Matt Bostock’s SREcon 2017 Europe talk covers how Prometheus, a metric-based monitoring tool, is used to monitor CDN, DNS and DDoS mitigation provider CloudFlare’s globally distributed infrastructure and network.
The Prometheus metrics-based open source monitoring project has been around since 2012. It is a Cloud Native Computing Foundation (CNCF) member. Prometheus’s dynamic configuration and query language PromQL lets users write complex queries in alerts. CloudFlare provides a content delivery network (CDN), distributed DNS and DDoS mitigation services. This means that its infrastructure is spread across the globe. Monitoring such an infrastructure and its network is complex and the talk describes the role Prometheus plays in this. At CloudFlare, Prometheus has replaced 87% of what Nagios used to do previously.

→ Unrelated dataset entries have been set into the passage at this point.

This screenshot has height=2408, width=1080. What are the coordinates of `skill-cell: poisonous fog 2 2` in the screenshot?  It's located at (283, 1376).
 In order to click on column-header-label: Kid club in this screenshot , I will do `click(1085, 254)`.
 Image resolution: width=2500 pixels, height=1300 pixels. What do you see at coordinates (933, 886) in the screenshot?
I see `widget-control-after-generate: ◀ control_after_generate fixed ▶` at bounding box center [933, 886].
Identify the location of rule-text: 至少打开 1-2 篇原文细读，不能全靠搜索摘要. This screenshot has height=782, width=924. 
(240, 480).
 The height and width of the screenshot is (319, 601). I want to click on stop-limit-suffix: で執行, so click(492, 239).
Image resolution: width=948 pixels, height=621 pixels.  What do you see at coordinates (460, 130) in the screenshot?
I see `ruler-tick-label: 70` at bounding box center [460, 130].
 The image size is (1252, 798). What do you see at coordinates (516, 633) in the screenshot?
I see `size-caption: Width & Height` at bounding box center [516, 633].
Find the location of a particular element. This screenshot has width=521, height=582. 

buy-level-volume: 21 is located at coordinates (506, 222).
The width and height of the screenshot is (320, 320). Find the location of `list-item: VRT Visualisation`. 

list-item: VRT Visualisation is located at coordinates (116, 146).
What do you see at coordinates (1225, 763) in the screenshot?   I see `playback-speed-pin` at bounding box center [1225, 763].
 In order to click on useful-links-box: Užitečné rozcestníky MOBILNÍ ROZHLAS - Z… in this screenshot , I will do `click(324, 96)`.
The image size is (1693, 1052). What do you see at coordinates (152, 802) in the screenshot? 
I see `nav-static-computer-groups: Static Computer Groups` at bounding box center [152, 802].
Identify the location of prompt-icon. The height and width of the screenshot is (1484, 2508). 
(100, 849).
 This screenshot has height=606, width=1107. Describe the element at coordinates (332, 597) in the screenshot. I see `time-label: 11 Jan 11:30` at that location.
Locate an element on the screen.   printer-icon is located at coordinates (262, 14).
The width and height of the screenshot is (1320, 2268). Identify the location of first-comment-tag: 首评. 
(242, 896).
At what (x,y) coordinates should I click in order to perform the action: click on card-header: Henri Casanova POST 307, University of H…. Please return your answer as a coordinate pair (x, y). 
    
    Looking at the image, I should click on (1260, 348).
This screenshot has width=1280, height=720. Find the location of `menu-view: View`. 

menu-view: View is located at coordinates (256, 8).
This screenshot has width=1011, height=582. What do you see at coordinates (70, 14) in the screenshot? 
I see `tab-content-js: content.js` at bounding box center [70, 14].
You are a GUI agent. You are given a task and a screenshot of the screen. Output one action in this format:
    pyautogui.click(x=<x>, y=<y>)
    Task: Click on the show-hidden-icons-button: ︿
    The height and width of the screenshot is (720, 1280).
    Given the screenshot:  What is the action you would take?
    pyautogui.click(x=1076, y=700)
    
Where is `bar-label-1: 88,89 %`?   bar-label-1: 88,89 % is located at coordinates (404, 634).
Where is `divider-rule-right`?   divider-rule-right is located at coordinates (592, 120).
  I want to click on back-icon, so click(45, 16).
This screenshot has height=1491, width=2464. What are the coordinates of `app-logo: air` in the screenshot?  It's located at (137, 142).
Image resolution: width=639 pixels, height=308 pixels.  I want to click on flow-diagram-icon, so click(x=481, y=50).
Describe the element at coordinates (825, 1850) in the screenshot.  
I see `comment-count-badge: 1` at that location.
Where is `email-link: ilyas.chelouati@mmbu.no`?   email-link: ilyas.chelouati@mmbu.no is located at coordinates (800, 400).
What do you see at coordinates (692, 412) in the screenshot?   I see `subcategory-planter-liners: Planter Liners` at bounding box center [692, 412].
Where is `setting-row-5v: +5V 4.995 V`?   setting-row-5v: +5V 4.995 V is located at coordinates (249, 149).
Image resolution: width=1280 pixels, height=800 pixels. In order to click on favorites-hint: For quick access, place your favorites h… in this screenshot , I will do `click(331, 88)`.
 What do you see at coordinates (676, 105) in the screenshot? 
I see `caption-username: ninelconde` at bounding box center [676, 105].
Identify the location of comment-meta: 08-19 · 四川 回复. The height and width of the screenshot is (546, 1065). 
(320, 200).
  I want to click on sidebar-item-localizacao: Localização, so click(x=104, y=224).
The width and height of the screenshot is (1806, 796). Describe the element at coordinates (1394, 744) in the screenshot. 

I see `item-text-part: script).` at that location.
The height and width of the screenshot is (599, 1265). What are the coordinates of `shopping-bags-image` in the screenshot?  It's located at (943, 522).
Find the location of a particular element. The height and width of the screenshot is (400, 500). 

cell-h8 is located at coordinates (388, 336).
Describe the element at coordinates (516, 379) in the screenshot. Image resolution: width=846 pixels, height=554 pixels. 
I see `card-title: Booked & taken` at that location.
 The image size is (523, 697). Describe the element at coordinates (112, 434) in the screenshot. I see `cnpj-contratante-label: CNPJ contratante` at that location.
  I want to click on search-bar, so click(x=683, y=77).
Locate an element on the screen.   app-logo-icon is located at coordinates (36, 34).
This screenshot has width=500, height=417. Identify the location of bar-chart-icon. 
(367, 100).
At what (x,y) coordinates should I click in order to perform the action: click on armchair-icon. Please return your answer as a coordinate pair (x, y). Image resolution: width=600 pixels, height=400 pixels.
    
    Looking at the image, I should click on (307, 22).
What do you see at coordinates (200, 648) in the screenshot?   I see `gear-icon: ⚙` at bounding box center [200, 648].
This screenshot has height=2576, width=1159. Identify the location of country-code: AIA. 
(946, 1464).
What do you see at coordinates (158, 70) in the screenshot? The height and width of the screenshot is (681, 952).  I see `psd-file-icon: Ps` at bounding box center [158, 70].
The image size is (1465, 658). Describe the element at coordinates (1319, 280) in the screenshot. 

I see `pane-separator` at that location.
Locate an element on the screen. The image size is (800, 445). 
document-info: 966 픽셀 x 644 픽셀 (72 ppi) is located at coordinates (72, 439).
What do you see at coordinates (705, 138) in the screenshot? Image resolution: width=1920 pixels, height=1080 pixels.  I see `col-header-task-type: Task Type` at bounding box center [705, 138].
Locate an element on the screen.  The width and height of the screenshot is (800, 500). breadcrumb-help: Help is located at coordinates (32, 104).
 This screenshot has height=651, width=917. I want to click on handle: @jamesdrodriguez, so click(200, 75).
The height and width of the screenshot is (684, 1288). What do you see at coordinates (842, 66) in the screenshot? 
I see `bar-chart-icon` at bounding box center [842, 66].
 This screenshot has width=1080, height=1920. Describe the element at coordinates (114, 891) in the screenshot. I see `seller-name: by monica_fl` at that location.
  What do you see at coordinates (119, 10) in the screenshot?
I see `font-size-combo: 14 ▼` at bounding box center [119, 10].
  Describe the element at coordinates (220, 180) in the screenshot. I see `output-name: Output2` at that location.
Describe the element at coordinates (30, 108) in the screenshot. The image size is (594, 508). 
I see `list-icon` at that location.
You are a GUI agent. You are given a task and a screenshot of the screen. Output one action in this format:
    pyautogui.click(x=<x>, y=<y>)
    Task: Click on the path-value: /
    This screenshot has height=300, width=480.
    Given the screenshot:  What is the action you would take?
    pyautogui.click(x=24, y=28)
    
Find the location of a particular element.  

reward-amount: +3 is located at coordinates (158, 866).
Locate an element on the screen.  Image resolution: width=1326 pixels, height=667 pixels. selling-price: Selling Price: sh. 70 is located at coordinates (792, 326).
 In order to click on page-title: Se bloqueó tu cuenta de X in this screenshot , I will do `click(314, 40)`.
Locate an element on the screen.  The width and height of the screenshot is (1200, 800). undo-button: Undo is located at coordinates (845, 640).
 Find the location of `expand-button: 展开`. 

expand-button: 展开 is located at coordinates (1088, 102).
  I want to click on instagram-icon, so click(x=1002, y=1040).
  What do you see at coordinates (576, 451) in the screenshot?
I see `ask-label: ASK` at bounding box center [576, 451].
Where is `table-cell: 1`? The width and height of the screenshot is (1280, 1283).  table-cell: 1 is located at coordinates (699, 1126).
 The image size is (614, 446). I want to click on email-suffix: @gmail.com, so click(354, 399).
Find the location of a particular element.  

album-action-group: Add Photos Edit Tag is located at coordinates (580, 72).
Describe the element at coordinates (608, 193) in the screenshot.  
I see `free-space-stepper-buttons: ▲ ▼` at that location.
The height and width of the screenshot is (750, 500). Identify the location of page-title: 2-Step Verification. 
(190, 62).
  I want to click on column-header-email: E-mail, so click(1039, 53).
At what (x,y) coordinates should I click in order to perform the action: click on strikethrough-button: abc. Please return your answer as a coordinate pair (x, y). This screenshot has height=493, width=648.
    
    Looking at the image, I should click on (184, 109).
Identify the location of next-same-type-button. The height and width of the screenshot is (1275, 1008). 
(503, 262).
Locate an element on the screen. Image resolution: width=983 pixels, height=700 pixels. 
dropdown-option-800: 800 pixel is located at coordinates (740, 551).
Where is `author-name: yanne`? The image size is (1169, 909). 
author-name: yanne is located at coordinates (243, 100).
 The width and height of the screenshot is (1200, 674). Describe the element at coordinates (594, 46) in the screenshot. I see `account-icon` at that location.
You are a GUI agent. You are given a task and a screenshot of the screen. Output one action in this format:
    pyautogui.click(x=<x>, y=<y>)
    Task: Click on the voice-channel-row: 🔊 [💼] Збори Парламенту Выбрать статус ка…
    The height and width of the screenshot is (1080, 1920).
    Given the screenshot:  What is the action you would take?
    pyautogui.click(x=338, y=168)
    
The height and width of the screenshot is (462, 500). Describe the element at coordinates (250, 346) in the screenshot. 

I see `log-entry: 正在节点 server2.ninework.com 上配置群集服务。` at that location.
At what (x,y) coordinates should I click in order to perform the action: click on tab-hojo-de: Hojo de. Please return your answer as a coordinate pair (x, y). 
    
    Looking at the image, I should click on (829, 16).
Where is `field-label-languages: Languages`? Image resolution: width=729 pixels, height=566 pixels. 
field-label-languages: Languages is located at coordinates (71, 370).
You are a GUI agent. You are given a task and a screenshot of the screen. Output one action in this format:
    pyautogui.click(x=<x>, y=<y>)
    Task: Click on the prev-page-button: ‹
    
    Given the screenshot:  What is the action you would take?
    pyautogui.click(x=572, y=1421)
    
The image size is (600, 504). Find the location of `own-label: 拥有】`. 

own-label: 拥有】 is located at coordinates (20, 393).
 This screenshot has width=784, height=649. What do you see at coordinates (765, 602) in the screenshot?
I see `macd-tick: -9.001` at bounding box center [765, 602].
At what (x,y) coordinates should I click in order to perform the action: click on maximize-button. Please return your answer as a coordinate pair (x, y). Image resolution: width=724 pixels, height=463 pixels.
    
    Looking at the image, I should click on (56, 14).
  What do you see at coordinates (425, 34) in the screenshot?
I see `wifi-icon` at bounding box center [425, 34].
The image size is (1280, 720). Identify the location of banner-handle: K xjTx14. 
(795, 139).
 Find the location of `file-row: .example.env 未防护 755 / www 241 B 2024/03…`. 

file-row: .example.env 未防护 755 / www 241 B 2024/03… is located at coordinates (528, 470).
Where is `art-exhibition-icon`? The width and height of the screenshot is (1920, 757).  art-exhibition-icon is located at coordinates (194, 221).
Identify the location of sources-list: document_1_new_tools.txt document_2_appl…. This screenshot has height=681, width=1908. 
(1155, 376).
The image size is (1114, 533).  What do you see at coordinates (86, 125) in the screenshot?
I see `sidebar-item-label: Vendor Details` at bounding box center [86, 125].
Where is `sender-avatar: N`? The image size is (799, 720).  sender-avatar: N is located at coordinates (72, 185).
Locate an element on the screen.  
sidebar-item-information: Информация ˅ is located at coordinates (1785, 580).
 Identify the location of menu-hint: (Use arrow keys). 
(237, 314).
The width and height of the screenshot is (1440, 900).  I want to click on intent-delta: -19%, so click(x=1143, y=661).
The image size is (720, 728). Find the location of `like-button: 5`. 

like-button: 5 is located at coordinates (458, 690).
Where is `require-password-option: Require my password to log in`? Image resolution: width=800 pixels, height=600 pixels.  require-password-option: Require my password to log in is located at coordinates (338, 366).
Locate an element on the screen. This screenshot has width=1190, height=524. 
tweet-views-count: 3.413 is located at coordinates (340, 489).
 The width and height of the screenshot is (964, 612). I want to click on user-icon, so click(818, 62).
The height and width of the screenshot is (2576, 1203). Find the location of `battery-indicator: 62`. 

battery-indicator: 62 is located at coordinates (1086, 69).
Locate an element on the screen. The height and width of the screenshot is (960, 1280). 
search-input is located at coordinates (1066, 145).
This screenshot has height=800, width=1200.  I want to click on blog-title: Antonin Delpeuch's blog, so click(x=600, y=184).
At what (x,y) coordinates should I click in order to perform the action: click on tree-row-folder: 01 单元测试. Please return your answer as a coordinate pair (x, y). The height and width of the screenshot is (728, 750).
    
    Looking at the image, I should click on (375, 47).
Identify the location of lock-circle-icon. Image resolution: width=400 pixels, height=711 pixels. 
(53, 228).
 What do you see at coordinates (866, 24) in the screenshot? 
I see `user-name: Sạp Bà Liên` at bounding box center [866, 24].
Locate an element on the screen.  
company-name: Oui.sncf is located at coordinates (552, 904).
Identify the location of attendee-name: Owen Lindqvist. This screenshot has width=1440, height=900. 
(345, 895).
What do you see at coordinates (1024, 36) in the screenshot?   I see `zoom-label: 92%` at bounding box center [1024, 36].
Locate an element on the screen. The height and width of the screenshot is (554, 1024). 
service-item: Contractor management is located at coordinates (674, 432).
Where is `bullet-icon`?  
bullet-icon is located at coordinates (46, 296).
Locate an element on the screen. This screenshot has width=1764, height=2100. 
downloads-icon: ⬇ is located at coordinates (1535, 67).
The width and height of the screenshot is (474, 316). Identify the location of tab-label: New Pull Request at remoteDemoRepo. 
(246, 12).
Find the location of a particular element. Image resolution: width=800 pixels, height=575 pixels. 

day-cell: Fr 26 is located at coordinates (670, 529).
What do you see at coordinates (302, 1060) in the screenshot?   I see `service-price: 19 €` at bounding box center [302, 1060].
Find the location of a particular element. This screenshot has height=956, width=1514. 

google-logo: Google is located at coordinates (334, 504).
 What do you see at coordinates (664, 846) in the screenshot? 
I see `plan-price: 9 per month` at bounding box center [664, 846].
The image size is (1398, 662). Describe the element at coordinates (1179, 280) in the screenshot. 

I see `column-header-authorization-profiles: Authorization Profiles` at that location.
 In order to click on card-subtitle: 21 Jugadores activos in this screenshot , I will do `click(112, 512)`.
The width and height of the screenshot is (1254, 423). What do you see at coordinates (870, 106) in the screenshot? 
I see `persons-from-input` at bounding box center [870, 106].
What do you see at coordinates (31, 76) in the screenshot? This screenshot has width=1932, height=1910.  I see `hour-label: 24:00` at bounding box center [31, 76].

CloudFlare provides services similar to that of a CDN by using Anycast. Anycast DNS allows DNS queries to be served from the server nearest to the user, whereas Anycast HTTP allows serving content from the server nearest to the user. Acting as an intermediary between the original website and the user, CloudFlare also checks if the visitor’s traffic has threat patterns. It has 116 datacenters across 150 countries, and handles 5 million HTTP requests and 1.2 million DNS requests per second, which add up to 10% of global internet requests. Each point-of-presence (PoP) provides HTTP, DNS, attack mitigation and a key-value store. To monitor this, 188 Prometheus servers are in production at the time of the talk.